The City of Bristol turned northward into the great channel of the Swin, keeping close to the lightships on the left, so close that Warrisden from the bridge could look straight down upon their decks. The night had altogether come — a night of stars. Clusters of lights, low down upon the left, showed where the towns of Essex stood; upon the light hand the homeward-bound ships loomed up ghost-like and passed by; on the right, too, shone out the great green globes of the Mouse light like Neptune’s reading-lamps. Sheltered behind the canvas screen at the corner of the bridge Warrisden looked along the rake of the unlighted deck below. He thought of Pamela waiting for his return at Whitewebs, but without impatience. The great peace and silence of the night were the most impressive things he had ever known. The captain’s voice complaining of the sea jarred upon him.
“It’s no Bobby’s job,” said the captain in a low voice. “It’s home once in three weeks from Saturday to Monday, if you are in luck, and the rest of your time you’re in carpet slippers on the bridge. You’ll sleep in my chatoo, to-night. I sha’n’t turn in until we have passed the Outer Gabbard and come to the open sea. That won’t be till four in the morning.”
Warrisden understood that he was being offered the captain’s cabin.
“No, th
anks,” said he. “The bench of the saloon will do very well for me.”
The captain did not press his offer.
“Yes; there’s more company in the saloon,” he said. “I often sleep there myself. You are bound for the Mission ship, I suppose?”
“No; I want to find a man on the trawler Perseverance.”
The captain turned. Warrisden could not see his face, but he knew from his attitude that he was staring at him in amazement.
“Then you must want to see him pretty badly,” he commented. “The No’th Sea in February and March is not a Bobby’s job.”
“Bad weather is to be expected?” asked Warrisden.
“It has been known,” said the captain dryly; and before the lights of the Outer Gabbard winked good-bye on the starboard quarter at four o’clock in the morning, the City of Bristol was taking the water over her deck.

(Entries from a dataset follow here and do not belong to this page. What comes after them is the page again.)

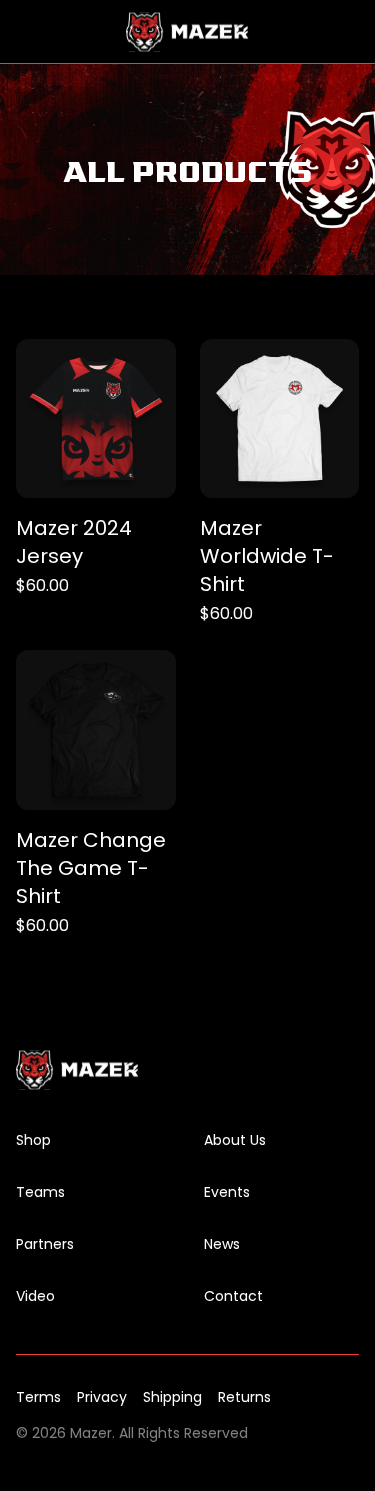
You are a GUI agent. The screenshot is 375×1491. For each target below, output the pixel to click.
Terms (38, 1397)
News (222, 1244)
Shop (33, 1140)
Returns (244, 1397)
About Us (235, 1140)
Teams (40, 1192)
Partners (45, 1244)
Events (227, 1192)
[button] (28, 32)
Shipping (172, 1397)
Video (35, 1296)
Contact (233, 1296)
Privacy (102, 1397)
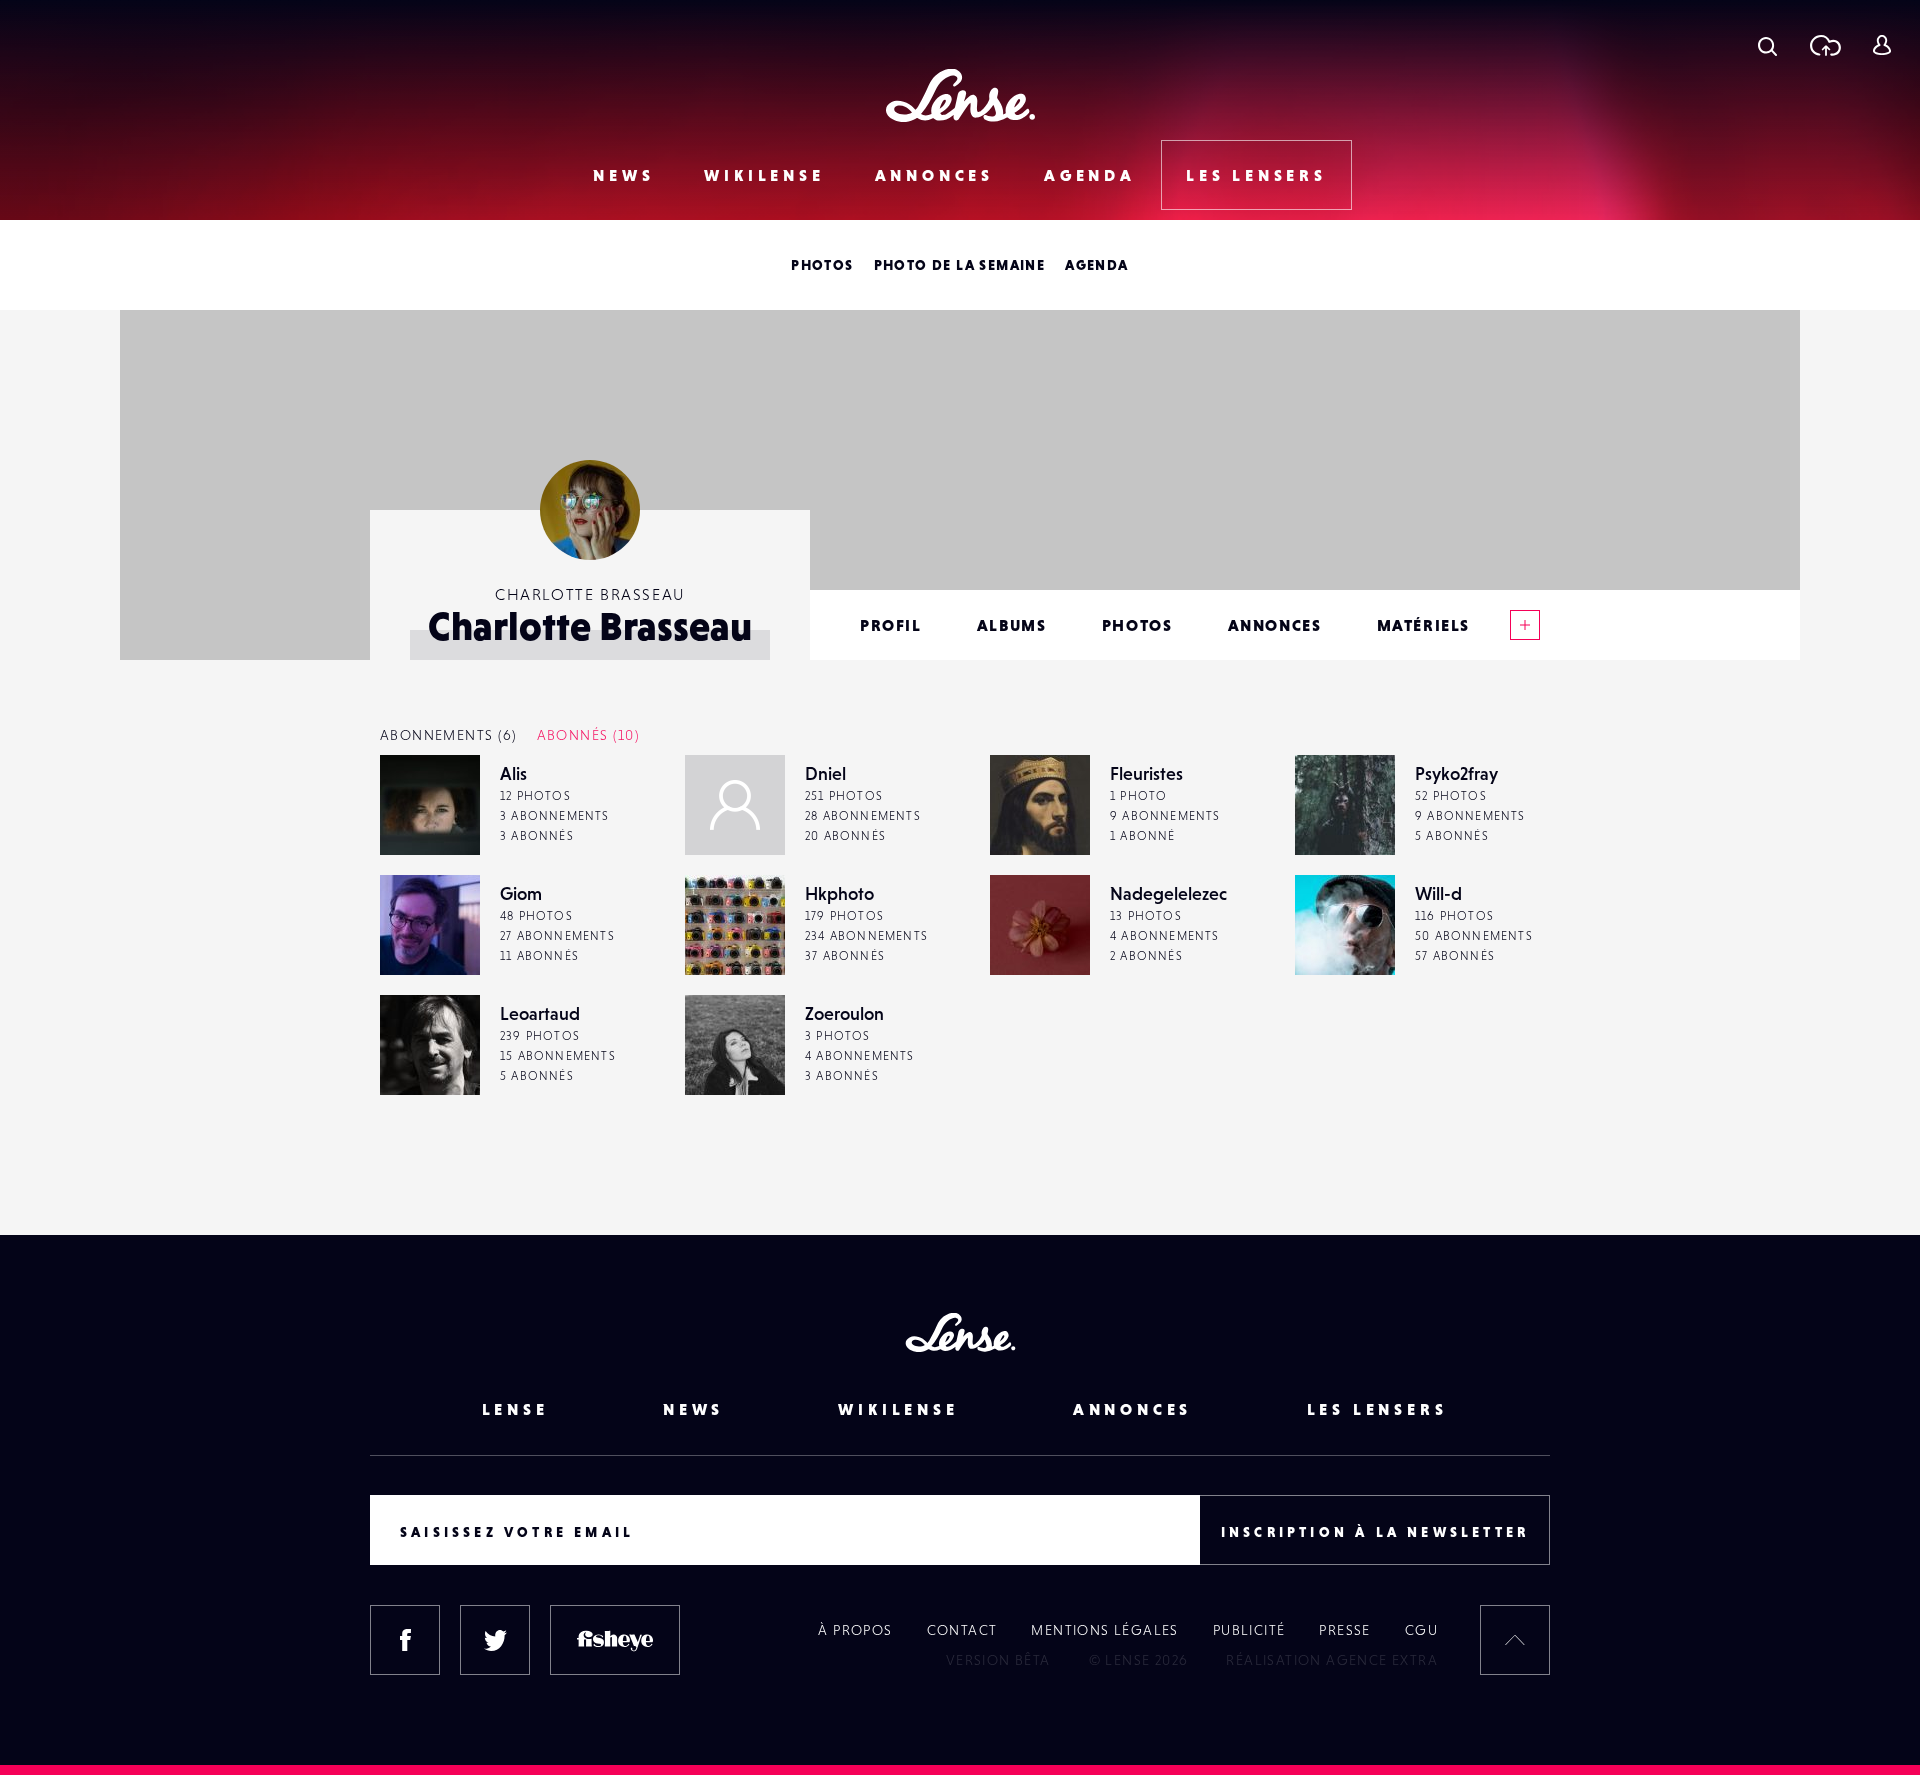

Warrisden rolled on the floor of the saloon — for he could not keep his balance on the narrow bench — and tried in vain to sleep. But the strong light of a lamp, swinging from the roof, glared upon his eyes, the snores of his companions trumpeted in his ears. Moreover, the heat was intolerable. Five men slept in the bunks — Warrisden made a sixth. At four in the morning the captain joined the party through his love of company. The skylight and the door were both tightly closed, a big fire burned in the stove, and a boiling kettle of tea perpetually puffed from its spout a column of warm, moist steam. Warrisden felt his skin prickly beneath his clothes; he gasped for fresh air.
Living would be rough upon the fish-carrier, Chase had told him; and rough Warrisden found it. In the morning the steward rose, and made tea by the simple process of dropping a handful of tea into the kettle and filling it up with water. A few minutes later he brought a dish of ham and eggs from the galley, and slapped it down on the table.
“Breakfast,” he cried; and the five men opened their eyes, rubbed them, and without any other preparation sat down and ate. Warrisden slipped up the companion, unscrewed the skylight and opened it for the space of an inch. Then he returned.